Your assignment — Beginning at the top of the listing, repeat each line exactly until the line with "Task: Click the R" has been repeated too.

Dataset —
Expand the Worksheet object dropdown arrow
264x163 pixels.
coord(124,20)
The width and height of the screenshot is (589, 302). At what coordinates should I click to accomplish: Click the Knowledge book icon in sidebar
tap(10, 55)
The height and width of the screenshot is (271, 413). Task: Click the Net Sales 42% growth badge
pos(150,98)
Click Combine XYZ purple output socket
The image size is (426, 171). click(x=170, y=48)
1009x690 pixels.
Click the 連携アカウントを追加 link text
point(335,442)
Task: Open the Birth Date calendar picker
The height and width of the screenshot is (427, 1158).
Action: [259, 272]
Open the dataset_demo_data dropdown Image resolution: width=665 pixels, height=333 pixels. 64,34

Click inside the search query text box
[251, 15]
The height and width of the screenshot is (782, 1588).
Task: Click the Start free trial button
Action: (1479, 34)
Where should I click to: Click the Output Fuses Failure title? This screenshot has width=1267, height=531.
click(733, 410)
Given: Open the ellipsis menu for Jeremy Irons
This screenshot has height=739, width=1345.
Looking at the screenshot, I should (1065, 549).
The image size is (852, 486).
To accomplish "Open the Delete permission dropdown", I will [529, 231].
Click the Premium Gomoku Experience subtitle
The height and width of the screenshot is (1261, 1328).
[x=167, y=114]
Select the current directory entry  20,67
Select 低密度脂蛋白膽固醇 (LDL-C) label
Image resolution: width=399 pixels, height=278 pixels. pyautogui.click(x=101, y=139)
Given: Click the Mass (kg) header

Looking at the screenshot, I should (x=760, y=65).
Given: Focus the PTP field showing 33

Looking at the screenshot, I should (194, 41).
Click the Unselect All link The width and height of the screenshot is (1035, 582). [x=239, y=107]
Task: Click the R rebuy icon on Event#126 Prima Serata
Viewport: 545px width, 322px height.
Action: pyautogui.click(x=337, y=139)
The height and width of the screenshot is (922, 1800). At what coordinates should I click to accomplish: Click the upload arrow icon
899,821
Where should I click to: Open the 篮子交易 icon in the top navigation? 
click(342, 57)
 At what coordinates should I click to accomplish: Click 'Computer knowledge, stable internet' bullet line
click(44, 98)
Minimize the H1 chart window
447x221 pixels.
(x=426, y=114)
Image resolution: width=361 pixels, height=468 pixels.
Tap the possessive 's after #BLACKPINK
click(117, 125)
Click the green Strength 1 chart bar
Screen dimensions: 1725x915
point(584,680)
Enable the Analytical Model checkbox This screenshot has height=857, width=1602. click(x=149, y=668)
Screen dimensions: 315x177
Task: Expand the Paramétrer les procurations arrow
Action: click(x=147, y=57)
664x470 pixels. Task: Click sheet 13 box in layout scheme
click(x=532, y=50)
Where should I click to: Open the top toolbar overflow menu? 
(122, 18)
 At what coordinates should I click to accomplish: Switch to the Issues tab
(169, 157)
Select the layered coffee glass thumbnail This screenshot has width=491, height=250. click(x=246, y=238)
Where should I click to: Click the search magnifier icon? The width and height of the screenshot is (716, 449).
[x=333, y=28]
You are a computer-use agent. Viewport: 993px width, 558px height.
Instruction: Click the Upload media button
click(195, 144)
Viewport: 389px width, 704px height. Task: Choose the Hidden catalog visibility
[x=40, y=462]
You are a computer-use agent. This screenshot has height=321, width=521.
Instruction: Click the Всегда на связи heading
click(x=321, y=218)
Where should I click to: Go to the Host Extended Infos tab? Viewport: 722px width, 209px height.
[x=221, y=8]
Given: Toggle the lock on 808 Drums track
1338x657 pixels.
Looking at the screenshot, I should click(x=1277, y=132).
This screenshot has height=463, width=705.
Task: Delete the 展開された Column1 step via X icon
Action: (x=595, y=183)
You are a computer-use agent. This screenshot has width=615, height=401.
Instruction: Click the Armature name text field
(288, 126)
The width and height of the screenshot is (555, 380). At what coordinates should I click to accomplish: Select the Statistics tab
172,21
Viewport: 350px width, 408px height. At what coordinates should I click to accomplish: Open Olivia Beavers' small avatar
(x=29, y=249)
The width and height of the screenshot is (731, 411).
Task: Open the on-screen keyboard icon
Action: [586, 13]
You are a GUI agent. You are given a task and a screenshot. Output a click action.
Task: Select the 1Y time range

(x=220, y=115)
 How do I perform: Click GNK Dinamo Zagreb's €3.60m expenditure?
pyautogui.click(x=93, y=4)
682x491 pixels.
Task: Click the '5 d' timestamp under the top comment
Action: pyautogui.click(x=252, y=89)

Result of this task —
Expand the Worksheet object dropdown arrow
264x163 pixels.
coord(124,20)
The width and height of the screenshot is (589, 302). At what coordinates should I click to accomplish: Click the Knowledge book icon in sidebar
tap(10, 55)
The height and width of the screenshot is (271, 413). Task: Click the Net Sales 42% growth badge
pos(150,98)
Click Combine XYZ purple output socket
The image size is (426, 171). click(x=170, y=48)
1009x690 pixels.
Click the 連携アカウントを追加 link text
point(335,442)
Task: Open the Birth Date calendar picker
The height and width of the screenshot is (427, 1158).
Action: [259, 272]
Open the dataset_demo_data dropdown Image resolution: width=665 pixels, height=333 pixels. 64,34

Click inside the search query text box
[251, 15]
The height and width of the screenshot is (782, 1588).
Task: Click the Start free trial button
Action: (1479, 34)
Where should I click to: Click the Output Fuses Failure title? This screenshot has width=1267, height=531.
click(733, 410)
Given: Open the ellipsis menu for Jeremy Irons
This screenshot has height=739, width=1345.
Looking at the screenshot, I should (1065, 549).
The image size is (852, 486).
To accomplish "Open the Delete permission dropdown", I will [529, 231].
Click the Premium Gomoku Experience subtitle
The height and width of the screenshot is (1261, 1328).
[x=167, y=114]
Select the current directory entry  20,67
Select 低密度脂蛋白膽固醇 (LDL-C) label
Image resolution: width=399 pixels, height=278 pixels. pyautogui.click(x=101, y=139)
Given: Click the Mass (kg) header

Looking at the screenshot, I should (x=760, y=65).
Given: Focus the PTP field showing 33

Looking at the screenshot, I should (194, 41).
Click the Unselect All link The width and height of the screenshot is (1035, 582). [x=239, y=107]
Task: Click the R rebuy icon on Event#126 Prima Serata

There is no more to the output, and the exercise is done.